On-column formation of arsenic-glutathione species detected by size-exclusion chromatography in conjunction with arsenic-specific detectors.

The 'retention analysis method', which is based on size-exclusion chromatography (SEC) in conjunction with an arsenic-specific detector (graphite furnace atomic absorption spectrometer, GFAAS), was used to study the effect of pH (range 2.0-10.0), temperature (4, 25 and 37 degrees C), and the concentration of glutathione in the mobile phase (0.5-7.5 mM) on the formation of arsenic-glutathione species after injection of sodium arsenite using phosphate-buffered saline solutions as mobile phases.
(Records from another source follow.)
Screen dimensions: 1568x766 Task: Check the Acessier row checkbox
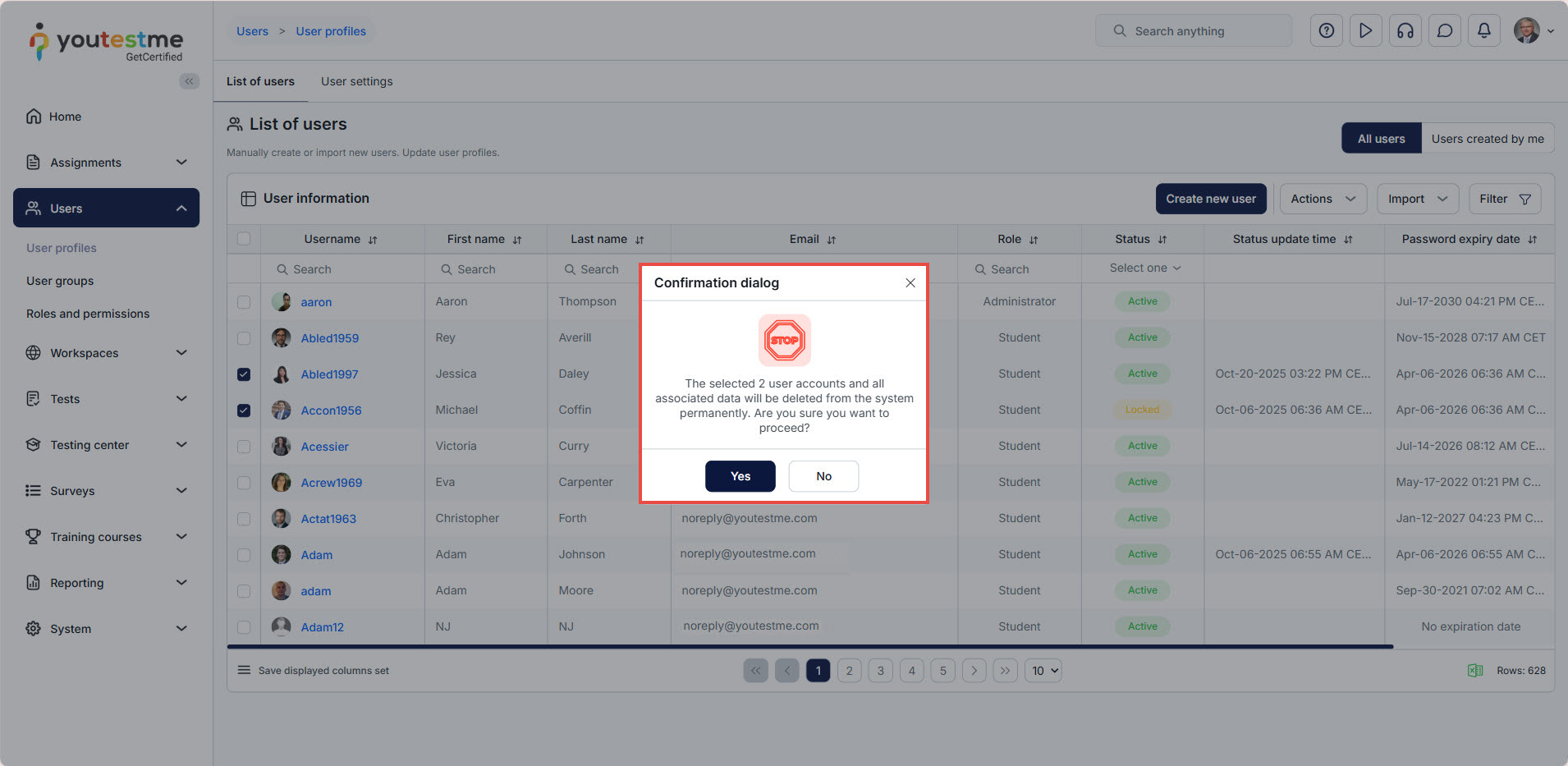(x=244, y=447)

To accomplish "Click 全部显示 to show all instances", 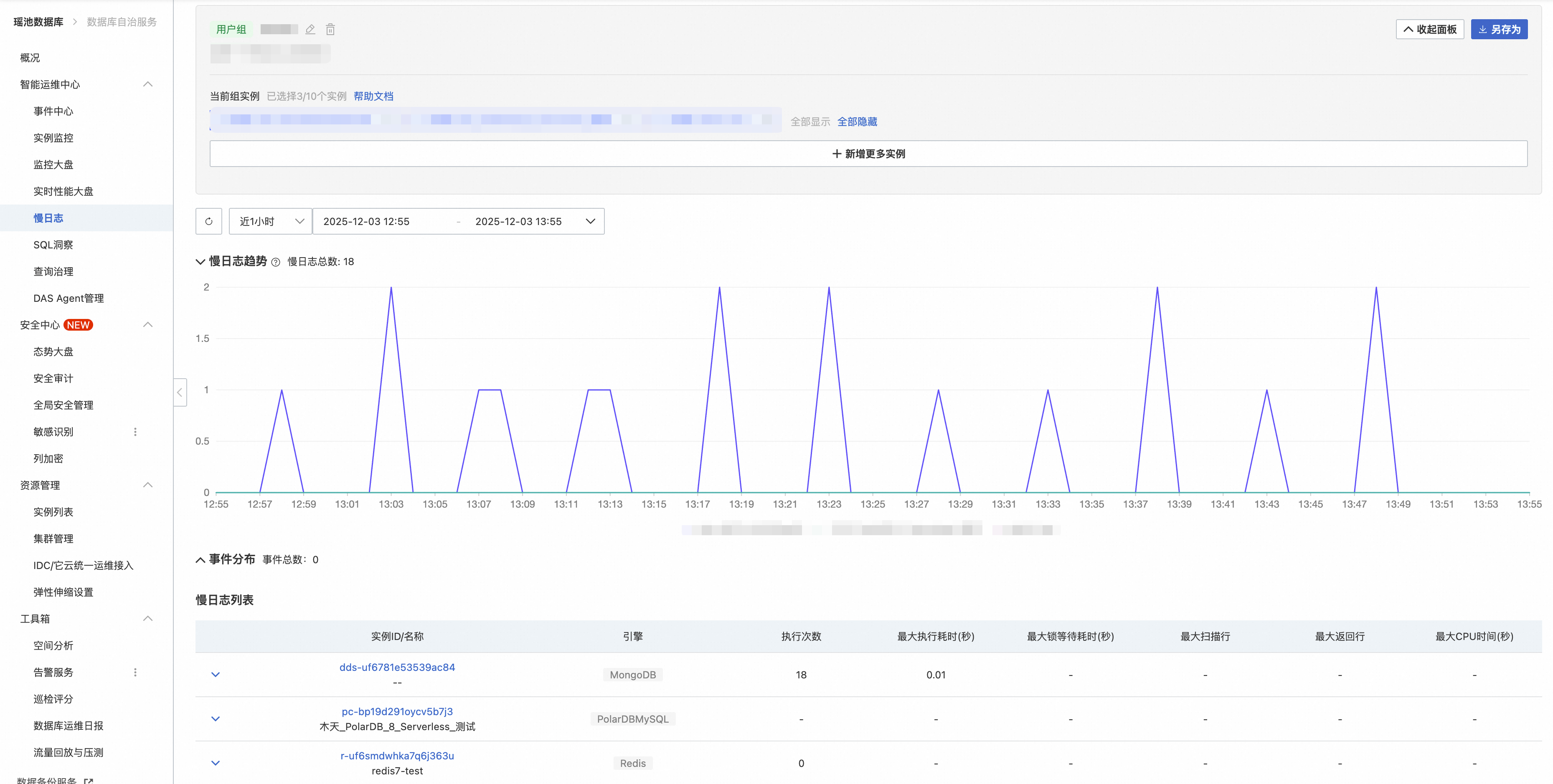I will pos(809,122).
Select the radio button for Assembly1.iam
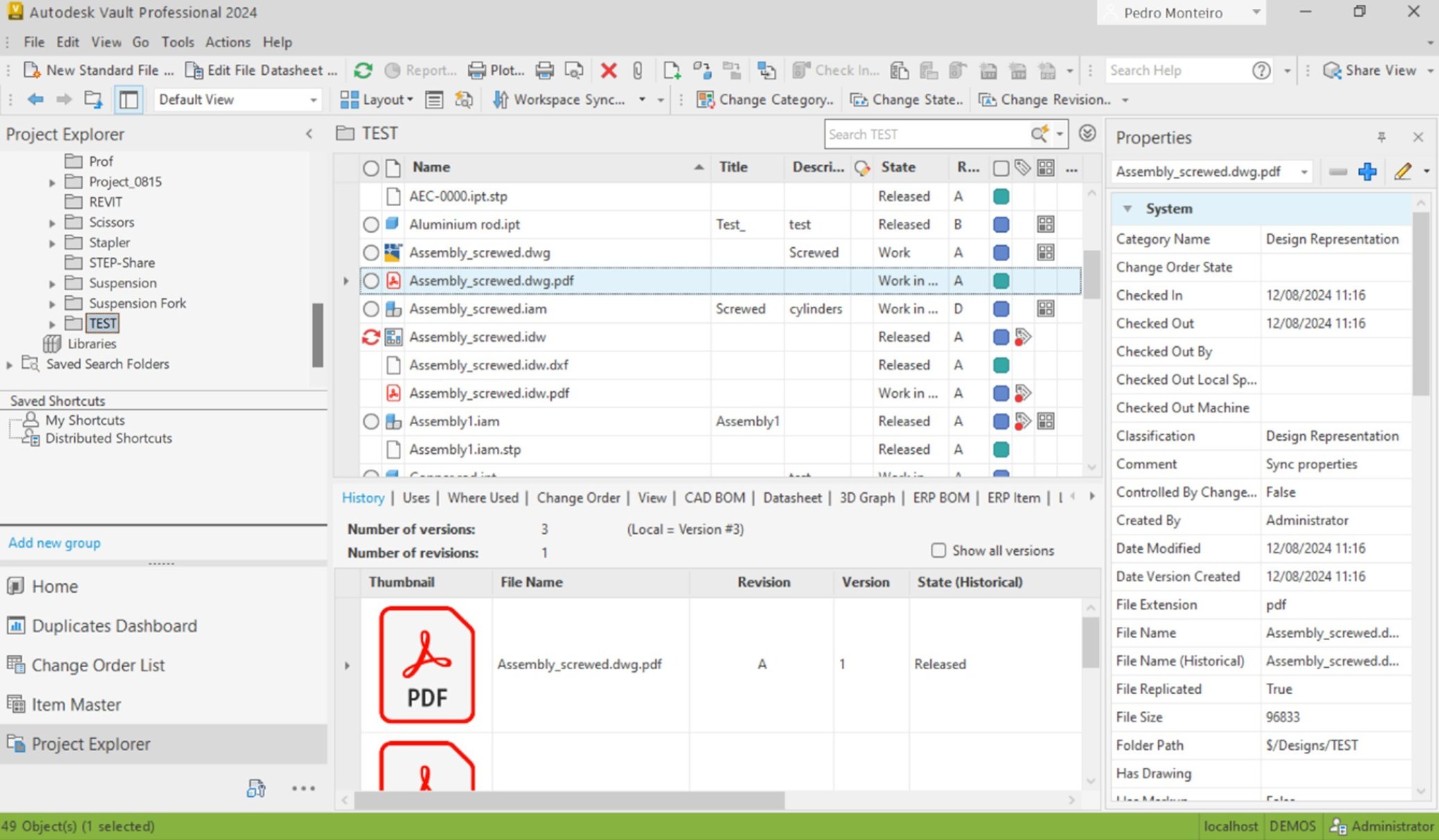The width and height of the screenshot is (1439, 840). (371, 421)
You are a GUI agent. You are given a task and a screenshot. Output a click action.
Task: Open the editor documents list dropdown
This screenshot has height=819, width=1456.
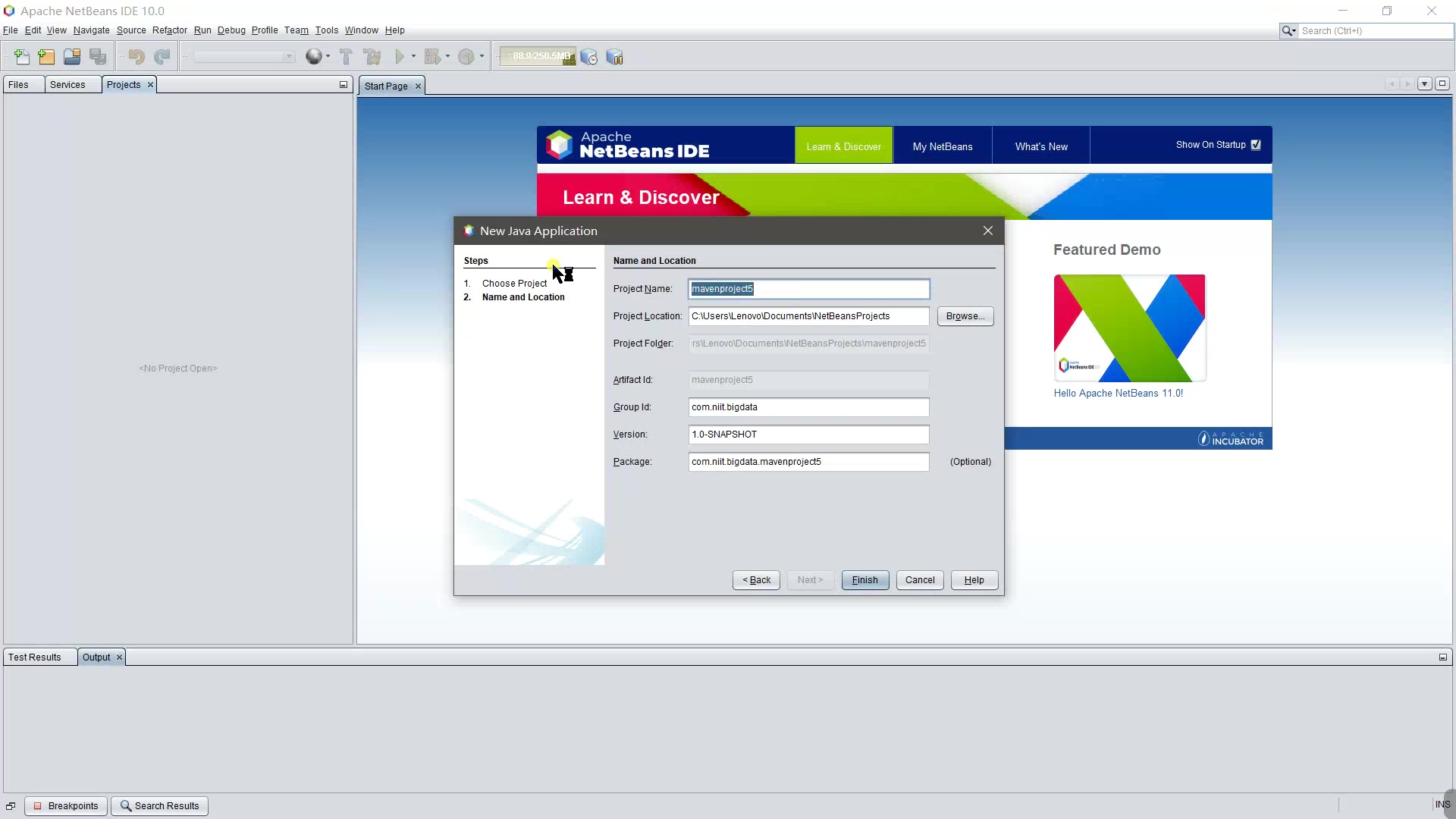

The formation of arsenic-GSH species was facilitated by low temperatures (4 degrees C), pH 6.0-8.0 and high concentrations of glutathione (7.5 mM) in the mobile phase. Simulating the physicochemical parameters found inside human red blood cells (approximately 3.0 mM glutathione, 37 degrees C, pH 7.4) and hepatocytes (approximately 7.5 mM glutathione, 37 degrees C, pH 7.4), SEC-GFAAS provided evidence for the formation of arsenic-glutathione species under these conditions. In addition, the 'chelating agent', sodium DL-2,3-dimercapto- -propanesulfonate (1.0 and 2.0 mM) was demonstrated to bind arsenous acid stronger in the presence of glutathione (7.5 mM) under these conditions (PBS buffer, pH 7.4, 37 degrees C).